Dataset excerpts section start

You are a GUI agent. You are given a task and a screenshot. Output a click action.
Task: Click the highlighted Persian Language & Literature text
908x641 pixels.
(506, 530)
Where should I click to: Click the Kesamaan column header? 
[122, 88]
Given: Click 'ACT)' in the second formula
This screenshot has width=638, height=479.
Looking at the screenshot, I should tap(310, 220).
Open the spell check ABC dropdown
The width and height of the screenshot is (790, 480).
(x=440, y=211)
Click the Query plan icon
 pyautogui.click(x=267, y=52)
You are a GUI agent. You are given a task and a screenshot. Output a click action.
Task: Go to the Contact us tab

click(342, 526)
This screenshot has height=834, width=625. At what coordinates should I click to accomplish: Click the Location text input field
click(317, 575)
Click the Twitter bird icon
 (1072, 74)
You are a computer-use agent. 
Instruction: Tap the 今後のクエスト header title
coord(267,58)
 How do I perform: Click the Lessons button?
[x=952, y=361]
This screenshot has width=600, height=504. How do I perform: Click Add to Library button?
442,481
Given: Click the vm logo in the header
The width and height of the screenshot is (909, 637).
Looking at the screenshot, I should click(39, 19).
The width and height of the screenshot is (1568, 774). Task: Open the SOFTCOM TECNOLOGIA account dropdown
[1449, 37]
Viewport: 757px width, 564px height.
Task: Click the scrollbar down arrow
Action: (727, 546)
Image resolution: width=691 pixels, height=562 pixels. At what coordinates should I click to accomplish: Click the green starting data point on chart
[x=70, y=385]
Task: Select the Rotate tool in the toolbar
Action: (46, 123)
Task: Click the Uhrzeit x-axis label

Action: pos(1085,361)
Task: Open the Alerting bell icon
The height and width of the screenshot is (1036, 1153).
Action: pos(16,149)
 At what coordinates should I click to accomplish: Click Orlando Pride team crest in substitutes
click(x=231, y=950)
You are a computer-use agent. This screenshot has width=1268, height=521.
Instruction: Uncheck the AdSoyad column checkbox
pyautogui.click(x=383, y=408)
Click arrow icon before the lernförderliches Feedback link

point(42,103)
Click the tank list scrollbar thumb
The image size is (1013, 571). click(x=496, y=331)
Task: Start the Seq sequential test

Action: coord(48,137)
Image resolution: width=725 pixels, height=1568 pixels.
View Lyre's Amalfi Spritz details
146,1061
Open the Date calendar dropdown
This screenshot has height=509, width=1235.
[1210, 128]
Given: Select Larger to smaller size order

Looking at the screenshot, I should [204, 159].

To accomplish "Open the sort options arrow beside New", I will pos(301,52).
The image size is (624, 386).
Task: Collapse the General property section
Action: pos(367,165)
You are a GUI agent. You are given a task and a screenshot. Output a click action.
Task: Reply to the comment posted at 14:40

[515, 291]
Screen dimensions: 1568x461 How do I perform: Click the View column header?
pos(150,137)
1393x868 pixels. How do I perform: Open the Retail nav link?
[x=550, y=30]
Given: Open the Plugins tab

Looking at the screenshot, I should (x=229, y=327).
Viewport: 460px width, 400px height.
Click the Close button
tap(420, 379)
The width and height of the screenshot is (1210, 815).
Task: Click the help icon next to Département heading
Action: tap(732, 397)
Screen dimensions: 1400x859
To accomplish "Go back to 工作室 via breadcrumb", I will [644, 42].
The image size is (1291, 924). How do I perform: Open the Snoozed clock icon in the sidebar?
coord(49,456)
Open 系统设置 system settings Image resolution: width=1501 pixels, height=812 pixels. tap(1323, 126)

Dataset excerpts section end

*Work order*:
Reproduce each line of the material exactly as given.

*Finished exercise*:
You are a GUI agent. You are given a task and a screenshot. Output a click action.
Task: Click the highlighted Persian Language & Literature text
908x641 pixels.
(506, 530)
Where should I click to: Click the Kesamaan column header? 
[122, 88]
Given: Click 'ACT)' in the second formula
This screenshot has width=638, height=479.
Looking at the screenshot, I should tap(310, 220).
Open the spell check ABC dropdown
The width and height of the screenshot is (790, 480).
(x=440, y=211)
Click the Query plan icon
 pyautogui.click(x=267, y=52)
You are a GUI agent. You are given a task and a screenshot. Output a click action.
Task: Go to the Contact us tab

click(342, 526)
This screenshot has height=834, width=625. At what coordinates should I click to accomplish: Click the Location text input field
click(317, 575)
Click the Twitter bird icon
 (1072, 74)
You are a computer-use agent. 
Instruction: Tap the 今後のクエスト header title
coord(267,58)
 How do I perform: Click the Lessons button?
[x=952, y=361]
This screenshot has width=600, height=504. How do I perform: Click Add to Library button?
442,481
Given: Click the vm logo in the header
The width and height of the screenshot is (909, 637).
Looking at the screenshot, I should click(39, 19).
The width and height of the screenshot is (1568, 774). Task: Open the SOFTCOM TECNOLOGIA account dropdown
[1449, 37]
Viewport: 757px width, 564px height.
Task: Click the scrollbar down arrow
Action: (727, 546)
Image resolution: width=691 pixels, height=562 pixels. At what coordinates should I click to accomplish: Click the green starting data point on chart
[x=70, y=385]
Task: Select the Rotate tool in the toolbar
Action: (46, 123)
Task: Click the Uhrzeit x-axis label

Action: pos(1085,361)
Task: Open the Alerting bell icon
The height and width of the screenshot is (1036, 1153).
Action: pos(16,149)
 At what coordinates should I click to accomplish: Click Orlando Pride team crest in substitutes
click(x=231, y=950)
You are a computer-use agent. This screenshot has width=1268, height=521.
Instruction: Uncheck the AdSoyad column checkbox
pyautogui.click(x=383, y=408)
Click arrow icon before the lernförderliches Feedback link

point(42,103)
Click the tank list scrollbar thumb
The image size is (1013, 571). click(x=496, y=331)
Task: Start the Seq sequential test

Action: coord(48,137)
Image resolution: width=725 pixels, height=1568 pixels.
View Lyre's Amalfi Spritz details
146,1061
Open the Date calendar dropdown
This screenshot has height=509, width=1235.
[1210, 128]
Given: Select Larger to smaller size order

Looking at the screenshot, I should [204, 159].

To accomplish "Open the sort options arrow beside New", I will pos(301,52).
The image size is (624, 386).
Task: Collapse the General property section
Action: pos(367,165)
You are a GUI agent. You are given a task and a screenshot. Output a click action.
Task: Reply to the comment posted at 14:40

[515, 291]
Screen dimensions: 1568x461 How do I perform: Click the View column header?
pos(150,137)
1393x868 pixels. How do I perform: Open the Retail nav link?
[x=550, y=30]
Given: Open the Plugins tab

Looking at the screenshot, I should (x=229, y=327).
Viewport: 460px width, 400px height.
Click the Close button
tap(420, 379)
The width and height of the screenshot is (1210, 815).
Task: Click the help icon next to Département heading
Action: tap(732, 397)
Screen dimensions: 1400x859
To accomplish "Go back to 工作室 via breadcrumb", I will [644, 42].
The image size is (1291, 924). How do I perform: Open the Snoozed clock icon in the sidebar?
coord(49,456)
Open 系统设置 system settings Image resolution: width=1501 pixels, height=812 pixels. tap(1323, 126)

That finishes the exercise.